Try a thermal camera, sound, and the fixtures you can see
When a scanner is unclear, three more methods help you read the route without opening the wall.
- Infrared or thermal camera. Run hot water through the line for a few minutes, then scan the wall with a thermal camera or a phone thermal attachment. The hot supply line warms the surface above it and shows as a bright stripe, which traces the hot run. This works best on the hot side, since the cold line stays near room temperature.
- Listen acoustically. With the house quiet, open a faucet and put your ear or a cup against the wall. Moving water makes a faint rush you can follow along the pipe path. It is rough, but it narrows the search before you scan.
- Trace logical runs from what you can see. Look at visible fixtures and shutoffs: the lines under a sink, the stub-outs behind a toilet, the valves at the water heater, and any exposed pipe in the garage or attic. Supply lines usually run straight up or straight over from these points, so a pipe you can see at the floor often continues directly up the wall above it.
These methods stack. A warm stripe on the thermal camera, a scanner hit in the same spot, and a fixture directly below all pointing to one line gives you a confident mark. Two of three agreeing is good enough to drill carefully a few inches to the side.

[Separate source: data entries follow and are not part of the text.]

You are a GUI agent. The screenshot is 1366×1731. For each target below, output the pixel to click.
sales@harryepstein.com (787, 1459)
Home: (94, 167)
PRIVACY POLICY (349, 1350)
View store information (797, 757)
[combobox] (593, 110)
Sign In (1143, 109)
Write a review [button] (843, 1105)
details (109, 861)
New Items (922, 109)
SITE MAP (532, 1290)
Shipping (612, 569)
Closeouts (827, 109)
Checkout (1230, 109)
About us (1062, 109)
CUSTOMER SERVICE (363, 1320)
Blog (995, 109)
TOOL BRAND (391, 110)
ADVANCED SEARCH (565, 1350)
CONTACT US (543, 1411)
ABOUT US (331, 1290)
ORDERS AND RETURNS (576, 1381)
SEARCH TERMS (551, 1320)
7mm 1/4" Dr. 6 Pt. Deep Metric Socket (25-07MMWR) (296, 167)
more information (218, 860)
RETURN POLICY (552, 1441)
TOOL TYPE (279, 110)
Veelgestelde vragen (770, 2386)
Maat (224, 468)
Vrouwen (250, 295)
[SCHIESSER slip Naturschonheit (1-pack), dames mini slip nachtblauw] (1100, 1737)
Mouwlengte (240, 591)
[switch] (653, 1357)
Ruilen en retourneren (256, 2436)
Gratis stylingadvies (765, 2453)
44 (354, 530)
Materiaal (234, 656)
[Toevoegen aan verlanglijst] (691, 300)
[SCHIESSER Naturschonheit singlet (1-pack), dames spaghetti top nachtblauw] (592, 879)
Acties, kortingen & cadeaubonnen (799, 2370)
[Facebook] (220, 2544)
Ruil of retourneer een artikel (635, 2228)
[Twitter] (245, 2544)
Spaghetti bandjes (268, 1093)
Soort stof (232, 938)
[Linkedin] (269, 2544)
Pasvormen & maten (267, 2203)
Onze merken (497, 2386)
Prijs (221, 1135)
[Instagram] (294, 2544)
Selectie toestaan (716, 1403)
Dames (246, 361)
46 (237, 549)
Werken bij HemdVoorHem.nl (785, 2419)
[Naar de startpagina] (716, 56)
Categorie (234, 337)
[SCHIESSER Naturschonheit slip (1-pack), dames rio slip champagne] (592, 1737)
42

One habit makes all of these safer: drill short. Once you have marked the route and chosen a spot that clears it, set your bit or anchor for the shallowest depth the job allows, drill in stages, and stop to check the moment resistance changes. Drywall gives almost no resistance, so any sudden firmness can mean wood, conduit, or pipe. Pulling back early beats pushing through a line you missed.
The Phoenix slab angle, and when to call a pro
Here is where many Phoenix homes differ from the wall problem. Most are built slab-on-grade, with the supply lines running in or under the concrete slab rather than through a basement or crawlspace. A wall scanner cannot see through several inches of concrete, and a stud finder is useless on a slab. Surface clues like a warm spot underfoot or the sound of running water with everything off can hint at a hot line below, and those same signs can mean a slab leak, which is covered on our page on the signs of a slab leak in Arizona.
To map a slab line, a plumber uses a line locator or leak-detection gear: acoustic listening equipment, a pipe-tracing transmitter, or a thermal scan of the floor. This is the same toolkit used for hidden leaks, which our guide on how plumbers find hidden leaks explains in more detail. The work is non-invasive and pinpoints the spot, so you avoid breaking open the whole slab to guess.
Call a pro before you cut concrete, before any major remodel that moves plumbing, or any time a wall scan is unclear and the hole has to land in a high-risk zone near a bathroom or kitchen. The cost of a locate is small next to a repair. The U.S. EPA's WaterSense program reports that household leaks waste nearly a trillion gallons of water a year nationwide, and a pipe nicked during a project is one fast way to join that total. A short visit to map the line first, the kind HQ Plumbing & Air handles across metro Phoenix, keeps a simple job simple.